In this post we are sharing tips to remove html tags by using sed command. Today, while working on migration of site from wordpress to static site, I used lots of sed command.
I am sharing some sed command which are always successful for me.
In html tags generally the tags are coded in this manner i.e <tag-name> , here for eg. tag-name can be <h1>,</h1>,<body>, <pre> etc. You may have heard about replacing keyword with this sed command syntax
sed 's/Keyword/Replacing-keyword/g' FileName
Now here is the trick.
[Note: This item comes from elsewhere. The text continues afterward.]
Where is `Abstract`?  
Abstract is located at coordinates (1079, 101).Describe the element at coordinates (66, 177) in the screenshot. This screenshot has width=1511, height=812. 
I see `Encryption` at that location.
To replace html tags which are enclosed with < and > signs ,we will use below given syntax
sed 's|HTML-tag|Replacing-Keyword|g' file-name
We will see some examples related to this task
Example 1:Remove all h2 tags from file
In this example we are selecting h2 tags and all h2 tags in file will be removed , means it will be blank there.
sed 's|<h2>||g' file-name
Example 2: Replace specific HTML tag with other tag
In this example the closing br tag will be replaced with closing p tag
sed 's|</br>|</p>|g' file-name
Example 3: Replacing html tag with some other non-html tag
In this example, the html tag will be replaced with non-html tags.
sed 's|</p>|Mywords|g' file-name
In similar manner you can try with other keywords.